In this cross-sectional study , 141 441 children younger than 6 years living in all 50 US states and the District of Columbia who underwent blood lead testing during the study period were enrolled. If the first specimen was from capillary blood and the result was 5.0 μg/dL or more, a confirmatory specimen was required within 90 days; in this case, only the results from the confirmatory specimens were considered in this analysis, consistent with the CDC definition of "confirmed elevated BLL." Children who underwent lead testing of unknown source and those with elevated BLLs who received capillary blood lead testing without confirmatory venous testing were excluded.Researchers had a special interest on pre-1950's housing because paint produced after the 1950s tended to have lower concentrations of lead than that produced earlier.
Important findings of the study are:
-Of the 1141441 children in the study, more than half of the children tested (576 092 [50.5%]) had detectable BLLs, and 21 172 children (1.9%[95%CI, 1.8%-1.9%]) had BLLs of 5.0 μg/dL or more.
-The proportion of children with detectable and elevated BLLs increased significantly for progressive pre-1950s housing and poverty quintiles (P < .001).
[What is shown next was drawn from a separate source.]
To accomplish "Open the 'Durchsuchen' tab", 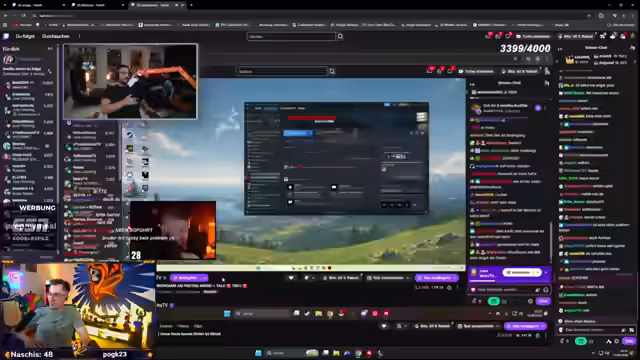I will (x=56, y=36).
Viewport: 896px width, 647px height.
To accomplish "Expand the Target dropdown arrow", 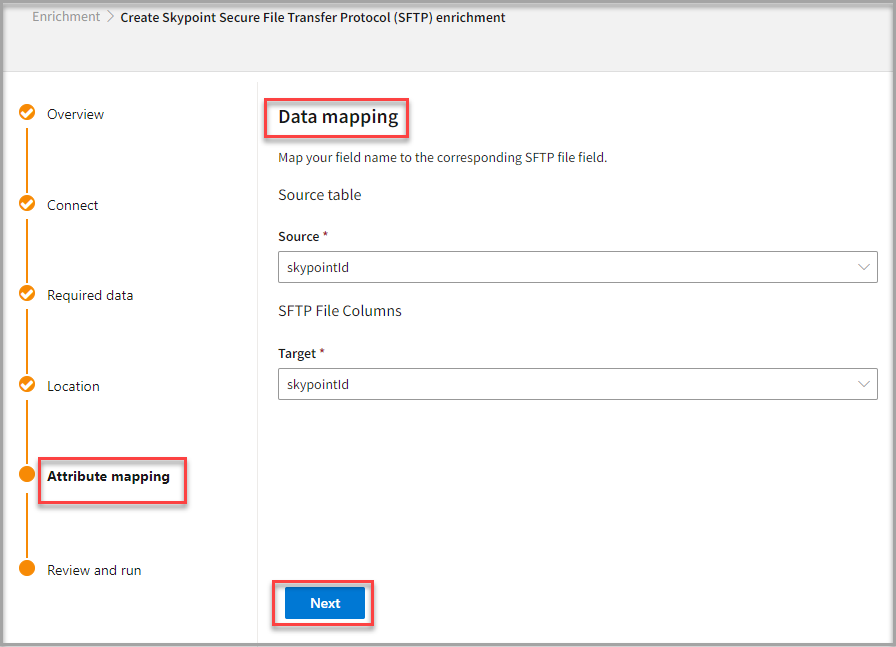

-Children from predominately Black populations had significantly higher proportions of children with detectable BLLs and BLLs of 5.0 μg/dL than those belonging to white population.
-The odds of detectable BLLs were significantly higher among children in the highest vs lowest quintile of pre-1950s housing and of poverty.
This large, cross-sectional, retrospective national study demonstrates that there is an association between where a child lives and the risk of any lead exposure, an important health issue with long-term outcomes at a population level.
Authors conclude-"this study demonstrates that there are still substantial individual- and community-level disparities that have important implications for addressing childhood lead exposure."